**The problem**
Extract, word for word, the passage of the 2-D segment tree question below starting at "These sources cp-algorithms" and ending at "What do I miss?".
------ Document
These sources cp-algorithms and geeksforgeeks state that query complexity (for example, submatrix sum) of 2-D segment tree is O(logN * logM), because

it first descends the tree in the first coordinate, and for each traversed vertex of that tree, it makes a query from the usual tree of segments along the second coordinate

However, in all implementations I have met, a query descends the tree along the second coordinate only when it reaches some node of the first tree (cannot recurse any further). Next, since there are no more than 4 recursive calls per level of a segment tree during a query, there would be no more than 4 queries along the second coordinate in total. So, in my view, the rime complexity should be O(logN + logM). What do I miss?
------------
------ Material provided
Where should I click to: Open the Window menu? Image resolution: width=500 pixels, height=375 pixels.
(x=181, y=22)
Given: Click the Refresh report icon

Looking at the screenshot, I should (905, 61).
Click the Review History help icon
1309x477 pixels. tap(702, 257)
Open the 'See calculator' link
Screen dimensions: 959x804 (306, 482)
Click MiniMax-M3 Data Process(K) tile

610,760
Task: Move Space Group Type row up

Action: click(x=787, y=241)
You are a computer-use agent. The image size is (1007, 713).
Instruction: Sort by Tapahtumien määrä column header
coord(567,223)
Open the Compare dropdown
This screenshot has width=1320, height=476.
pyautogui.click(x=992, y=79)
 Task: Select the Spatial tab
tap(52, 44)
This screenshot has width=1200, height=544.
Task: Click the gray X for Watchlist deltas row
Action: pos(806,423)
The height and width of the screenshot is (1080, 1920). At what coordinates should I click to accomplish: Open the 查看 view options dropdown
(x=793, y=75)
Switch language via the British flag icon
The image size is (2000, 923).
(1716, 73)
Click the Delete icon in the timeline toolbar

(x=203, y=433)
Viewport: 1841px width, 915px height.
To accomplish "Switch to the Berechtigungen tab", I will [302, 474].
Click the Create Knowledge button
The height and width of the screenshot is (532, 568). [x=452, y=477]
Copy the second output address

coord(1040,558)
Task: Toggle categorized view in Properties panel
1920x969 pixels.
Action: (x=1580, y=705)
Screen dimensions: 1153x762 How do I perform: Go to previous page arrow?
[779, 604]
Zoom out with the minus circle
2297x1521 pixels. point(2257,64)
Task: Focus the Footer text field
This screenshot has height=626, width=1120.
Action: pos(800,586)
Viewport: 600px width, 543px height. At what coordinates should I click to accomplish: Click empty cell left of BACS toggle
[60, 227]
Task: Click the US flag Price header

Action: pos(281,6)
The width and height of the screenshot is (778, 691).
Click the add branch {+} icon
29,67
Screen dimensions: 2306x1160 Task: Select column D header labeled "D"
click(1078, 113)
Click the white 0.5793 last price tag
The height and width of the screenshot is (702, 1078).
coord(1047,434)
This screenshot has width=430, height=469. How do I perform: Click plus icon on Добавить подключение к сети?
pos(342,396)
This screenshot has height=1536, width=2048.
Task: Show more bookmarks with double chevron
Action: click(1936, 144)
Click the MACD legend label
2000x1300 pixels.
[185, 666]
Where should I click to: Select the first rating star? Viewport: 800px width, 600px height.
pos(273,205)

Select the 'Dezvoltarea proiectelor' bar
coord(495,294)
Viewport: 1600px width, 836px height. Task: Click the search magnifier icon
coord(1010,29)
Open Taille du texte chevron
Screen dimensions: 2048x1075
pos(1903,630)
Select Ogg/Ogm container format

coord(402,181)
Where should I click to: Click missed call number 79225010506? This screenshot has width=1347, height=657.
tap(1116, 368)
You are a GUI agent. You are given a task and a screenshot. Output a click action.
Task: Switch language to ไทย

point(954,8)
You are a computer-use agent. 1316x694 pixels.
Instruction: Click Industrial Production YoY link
------------
**Task output**
These sources cp-algorithms and geeksforgeeks state that query complexity (for example, submatrix sum) of 2-D segment tree is O(logN * logM), because

it first descends the tree in the first coordinate, and for each traversed vertex of that tree, it makes a query from the usual tree of segments along the second coordinate

However, in all implementations I have met, a query descends the tree along the second coordinate only when it reaches some node of the first tree (cannot recurse any further). Next, since there are no more than 4 recursive calls per level of a segment tree during a query, there would be no more than 4 queries along the second coordinate in total. So, in my view, the rime complexity should be O(logN + logM). What do I miss?